In refusing to take a vote that apparently would not even have been close, Ryan at least avoided unnecessarily putting his own members at risk (e.g., moderates who were asked to take unpopular votes, conservatives who would disappoint the hard-edged Heritage Action and other groups working against the bill). He also retained a smidgen of his own stature. Had he gone forward he would have effectively forfeited Congress’s standing as a co-equal branch of government.
Ryan will remain speaker because no one else wants the job, but in a sense he does not “lead” the House Republicans, let alone the House. He is continuously caught in the crossfire between the moderates and the far right, just as his predecessor was. He will have his hands full keeping the House together in the future on controversial, “hard” votes. The lesson members learned was to look after their own interests.
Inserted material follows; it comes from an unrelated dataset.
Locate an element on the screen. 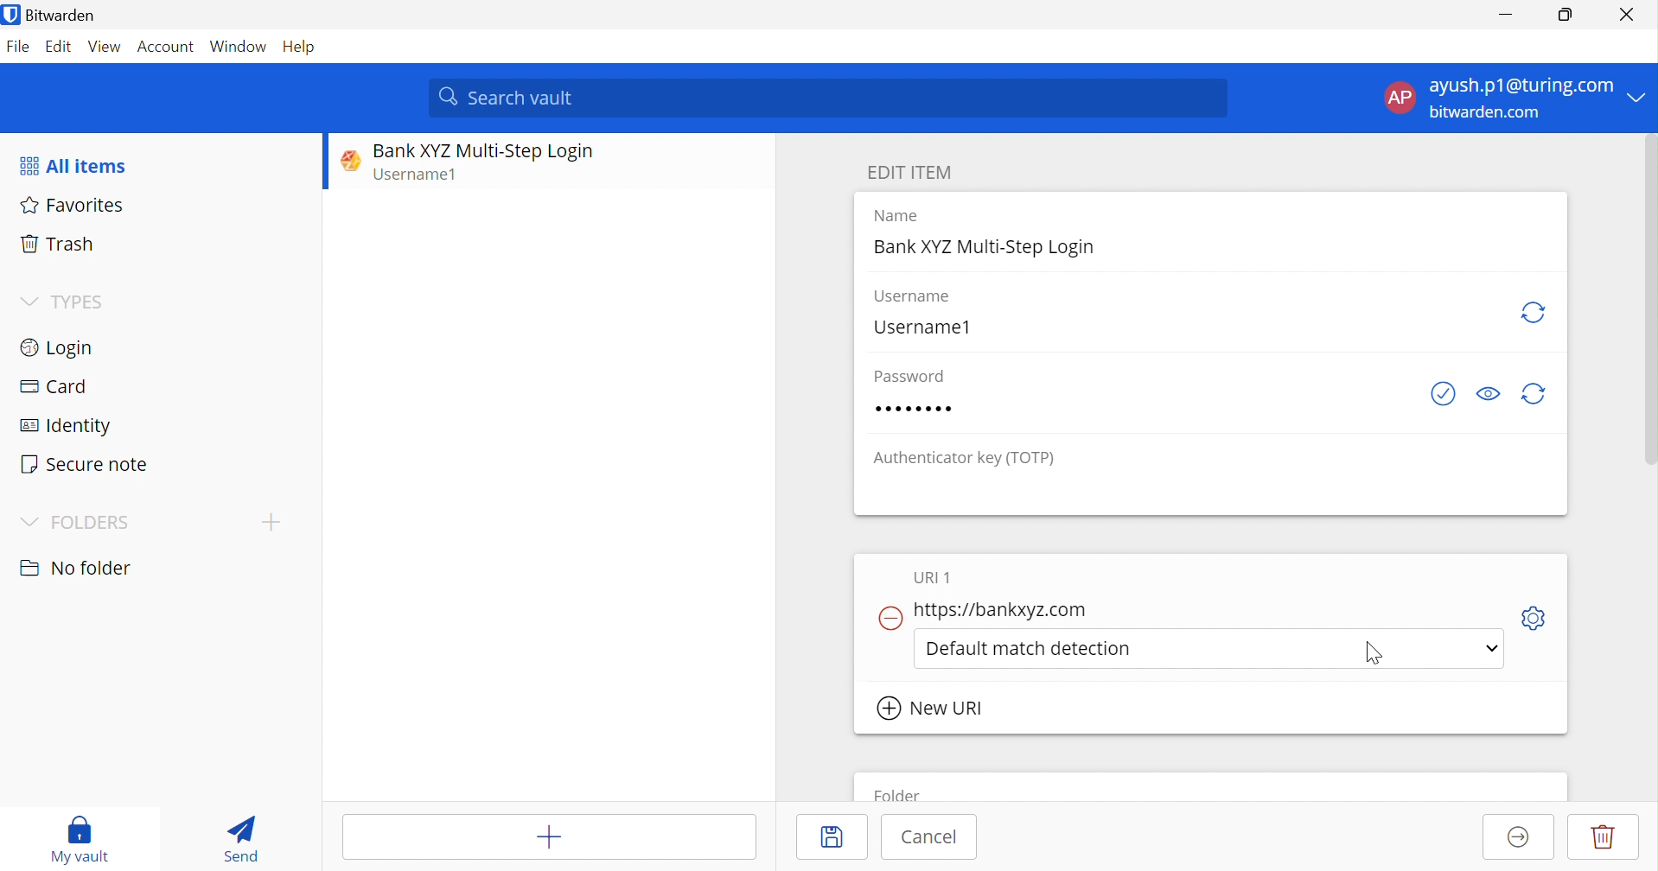 Image resolution: width=1658 pixels, height=871 pixels. Favorites is located at coordinates (76, 206).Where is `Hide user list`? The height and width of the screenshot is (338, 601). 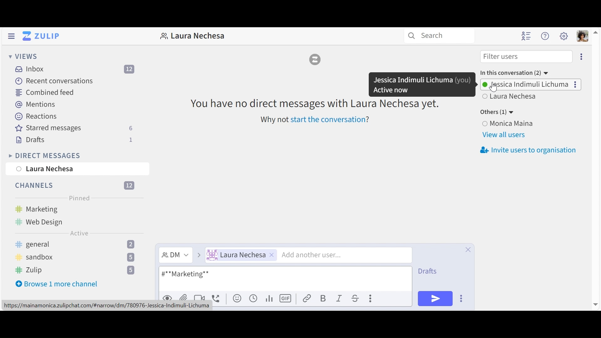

Calling Ryan and Trump’s bluff worked well for them.
While Ryan loses stature, Trump does not necessarily gain any. Previously he claimed victory merely by decimating the opposition (GOP challengers, Hillary Clinton, a reporter, etc.). Now Ryan’s loss is not Trump’s gain. (It might be Stephen K. Bannon’s gain, but not Trump, who needs to show results.) Trump shares responsibility for a bill he endorsed and lobbied hard to get. (Press secretary Sean Spicer said Trump “left everything on the field.”) His rallies and threats and his vapid cheerleading count for nothing when it comes to governance. What worked in a campaign no longer serves any useful purpose.
Trump now will rightly be seen as a weakened, if not inept, president. His attention span lasts only a couple of weeks before, starved for adulation, he moves onto the next thing in search of affirmation. Democrats know this, as do Republican opponents. You can wait this guy out.
Trump may choose to shake up his staff, but the bravado and the willful ignorance about policy come from the top. His defiance of norms and refusal to operate in the real world are formidable hurdles that impair his ability to do his job. Unless he changes (at 70 years old, he is unlikely to) he will lose over and over again.
Health-care reform surely is dead for now, most likely for the remainder of Trump’s term. Trump, rather than slaying the Freedom Caucus, let the Freedom Caucus defeat him. If Trump wants to get anything done, they reason, he will have to go through them. If Trump wanted — as he was willing to do with a very right-wing health-care bill that contradicted his populist ethos and many specific promises — to turn right in order to appease the emboldened Freedom Caucus, he would still be left with opposition from House moderates and the Senate. In trying to govern like Sen. Ted Cruz (R-Tex.), he’ll find himself without popular or legislative support. And if Trump pursues that course, he will wind up sacrificing his base without much to show for it.
In short, Trump now stands as the emperor with no clothes — vulnerable, weakened and mocked. Sad!